The Missa Dona nobis pacem (Mass Grant us peace) is a setting of the Latin Order of Mass by the Lutheran composer Ernst Pepping for unaccompanied choir (für Chor). The voices are divided from four-part choir SATB to two four-part choirs. Composed in 1948, the work was published by Bärenreiter in 1949.

Pepping was a composer who relied on Baroque models but first wrote severe works with "uncompromising dissonance". An able teacher with ties to the Confessing Church in the 1930s he wrote more compromising music and was "left alone" by the Nazis. He composed a Deutsche Choralmesse in 1931, setting not the Order of Mass, but a series of chorales related to the functions in the liturgy of the mass, and thus comparable to Schubert's Deutsche Messe. In 1938, after a 1937 Church Music Festival in which he participated, he composed a German mass, Deutsche Messe: Kyrie Gott Vater in Ewigkeit (German Mass: Kyrie God Father in Eternity) for a six-part mixed choir, which stressed German, following the party line.

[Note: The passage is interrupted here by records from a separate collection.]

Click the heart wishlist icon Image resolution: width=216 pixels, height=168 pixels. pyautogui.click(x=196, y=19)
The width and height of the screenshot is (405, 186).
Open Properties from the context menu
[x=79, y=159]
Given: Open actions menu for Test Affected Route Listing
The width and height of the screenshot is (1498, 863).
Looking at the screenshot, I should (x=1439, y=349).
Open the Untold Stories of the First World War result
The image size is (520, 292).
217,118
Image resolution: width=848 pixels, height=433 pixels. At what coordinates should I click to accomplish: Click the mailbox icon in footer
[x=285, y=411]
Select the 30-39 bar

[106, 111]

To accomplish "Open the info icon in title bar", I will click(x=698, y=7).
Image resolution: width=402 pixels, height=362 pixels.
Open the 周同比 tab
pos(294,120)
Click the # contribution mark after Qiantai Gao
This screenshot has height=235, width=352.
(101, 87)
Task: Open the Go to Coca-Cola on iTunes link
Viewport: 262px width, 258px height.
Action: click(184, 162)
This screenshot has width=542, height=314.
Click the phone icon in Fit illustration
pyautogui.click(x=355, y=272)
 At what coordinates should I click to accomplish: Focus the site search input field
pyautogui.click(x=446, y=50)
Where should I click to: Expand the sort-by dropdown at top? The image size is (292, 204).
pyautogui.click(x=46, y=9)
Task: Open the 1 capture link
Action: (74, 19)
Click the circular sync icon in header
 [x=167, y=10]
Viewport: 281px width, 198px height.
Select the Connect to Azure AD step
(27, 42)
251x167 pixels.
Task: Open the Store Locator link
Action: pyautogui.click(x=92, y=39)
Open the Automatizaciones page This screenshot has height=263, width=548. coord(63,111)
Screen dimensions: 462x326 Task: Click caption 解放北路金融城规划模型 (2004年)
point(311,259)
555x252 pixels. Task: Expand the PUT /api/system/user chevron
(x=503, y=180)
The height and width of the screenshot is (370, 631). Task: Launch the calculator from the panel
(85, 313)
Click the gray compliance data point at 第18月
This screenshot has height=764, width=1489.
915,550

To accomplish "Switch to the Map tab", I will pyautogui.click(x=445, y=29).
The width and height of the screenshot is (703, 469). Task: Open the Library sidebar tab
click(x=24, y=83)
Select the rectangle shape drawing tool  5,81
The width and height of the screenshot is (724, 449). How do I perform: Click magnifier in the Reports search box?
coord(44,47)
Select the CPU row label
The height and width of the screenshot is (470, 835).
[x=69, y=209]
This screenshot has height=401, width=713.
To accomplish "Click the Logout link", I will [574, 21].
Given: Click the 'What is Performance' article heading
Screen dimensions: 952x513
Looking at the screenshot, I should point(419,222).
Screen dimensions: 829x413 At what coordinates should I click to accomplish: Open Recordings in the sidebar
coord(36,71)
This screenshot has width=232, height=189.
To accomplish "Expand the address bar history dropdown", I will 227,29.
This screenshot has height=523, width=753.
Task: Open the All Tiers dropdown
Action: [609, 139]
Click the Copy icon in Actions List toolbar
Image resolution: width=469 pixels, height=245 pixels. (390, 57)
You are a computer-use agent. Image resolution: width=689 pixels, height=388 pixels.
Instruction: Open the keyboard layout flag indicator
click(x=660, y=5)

Pepping composed no more church music until 1948, when he wrote the Missa Dona nobis pacem, possibly as a "personal plea". The musicologist Sven Hiemke who analyzed the work in a book on Pepping's mass compositions notes that the work can be understood as Bekenntnismusik (confessional music) even if the composer would disagree.

The mass is structured in five sections of different allocations of the soprano, alto, tenor and bass voices (SATB): In the following table of the movements, the markings and time signatures are taken from the score.

Pepping uses polyphony and a modal tonality to achieve a characteristic colourful sound ("charakteristische Farbigkeit des Klanges"). A reviewer of a recording notes that the first reactions saw a relation of the disturbing ("verstörend") setting of the text to the time of its creation – full of uncertainty and dread of the future – while Pepping refused to acknowledge a relation between his music and his life. The mass shows brittle, jagged sections ("spröde, zerklüftete Abschnitte") in complex formality and composition technique, especially in the fugues. Other sections show a rather meditative sound of only four parts.